— YOUR GOAL —
Rewrite the lines below as a numbered list, dropping any blank lines.
□ □ □ □
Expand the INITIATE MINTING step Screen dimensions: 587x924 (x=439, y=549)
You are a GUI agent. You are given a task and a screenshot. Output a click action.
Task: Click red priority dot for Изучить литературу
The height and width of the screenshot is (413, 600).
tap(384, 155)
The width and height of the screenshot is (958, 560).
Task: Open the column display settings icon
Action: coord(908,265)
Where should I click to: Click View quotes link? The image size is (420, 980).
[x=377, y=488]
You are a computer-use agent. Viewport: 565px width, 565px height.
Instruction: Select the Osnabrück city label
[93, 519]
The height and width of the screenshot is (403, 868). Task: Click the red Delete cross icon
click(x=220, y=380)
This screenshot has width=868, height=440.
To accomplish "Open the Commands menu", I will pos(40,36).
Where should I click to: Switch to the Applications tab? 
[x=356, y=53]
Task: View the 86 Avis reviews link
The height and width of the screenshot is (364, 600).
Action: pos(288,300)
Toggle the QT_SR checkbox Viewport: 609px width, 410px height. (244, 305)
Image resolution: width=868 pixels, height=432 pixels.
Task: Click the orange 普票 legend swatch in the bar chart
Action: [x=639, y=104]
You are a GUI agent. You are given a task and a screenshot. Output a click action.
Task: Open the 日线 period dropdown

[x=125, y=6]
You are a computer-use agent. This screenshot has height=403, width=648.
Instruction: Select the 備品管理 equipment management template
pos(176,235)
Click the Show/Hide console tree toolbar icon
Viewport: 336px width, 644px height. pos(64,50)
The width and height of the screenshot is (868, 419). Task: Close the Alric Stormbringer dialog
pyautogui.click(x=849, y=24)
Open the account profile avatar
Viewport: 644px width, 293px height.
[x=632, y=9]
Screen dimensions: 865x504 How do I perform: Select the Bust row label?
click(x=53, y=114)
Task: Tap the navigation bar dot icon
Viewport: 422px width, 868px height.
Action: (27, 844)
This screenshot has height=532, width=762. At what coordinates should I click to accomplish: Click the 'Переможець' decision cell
□ □ □ □
— FINAL ANSWER —
1. Expand the INITIATE MINTING step Screen dimensions: 587x924 (x=439, y=549)
2. You are a GUI agent. You are given a task and a screenshot. Output a click action.
3. Task: Click red priority dot for Изучить литературу
4. The height and width of the screenshot is (413, 600).
5. tap(384, 155)
6. The width and height of the screenshot is (958, 560).
7. Task: Open the column display settings icon
8. Action: coord(908,265)
9. Where should I click to: Click View quotes link? The image size is (420, 980).
10. [x=377, y=488]
11. You are a computer-use agent. Viewport: 565px width, 565px height.
12. Instruction: Select the Osnabrück city label
13. [93, 519]
14. The height and width of the screenshot is (403, 868). Task: Click the red Delete cross icon
15. click(x=220, y=380)
16. This screenshot has width=868, height=440.
17. To accomplish "Open the Commands menu", I will pos(40,36).
18. Where should I click to: Switch to the Applications tab? 
19. [x=356, y=53]
20. Task: View the 86 Avis reviews link
21. The height and width of the screenshot is (364, 600).
22. Action: pos(288,300)
23. Toggle the QT_SR checkbox Viewport: 609px width, 410px height. (244, 305)
24. Image resolution: width=868 pixels, height=432 pixels.
25. Task: Click the orange 普票 legend swatch in the bar chart
26. Action: [x=639, y=104]
27. You are a GUI agent. You are given a task and a screenshot. Output a click action.
28. Task: Open the 日线 period dropdown
29. [x=125, y=6]
30. You are a computer-use agent. This screenshot has height=403, width=648.
31. Instruction: Select the 備品管理 equipment management template
32. pos(176,235)
33. Click the Show/Hide console tree toolbar icon
34. Viewport: 336px width, 644px height. pos(64,50)
35. The width and height of the screenshot is (868, 419). Task: Close the Alric Stormbringer dialog
36. pyautogui.click(x=849, y=24)
37. Open the account profile avatar
38. Viewport: 644px width, 293px height.
39. [x=632, y=9]
40. Screen dimensions: 865x504 How do I perform: Select the Bust row label?
41. click(x=53, y=114)
42. Task: Tap the navigation bar dot icon
43. Viewport: 422px width, 868px height.
44. Action: (27, 844)
45. This screenshot has height=532, width=762. At what coordinates should I click to accomplish: Click the 'Переможець' decision cell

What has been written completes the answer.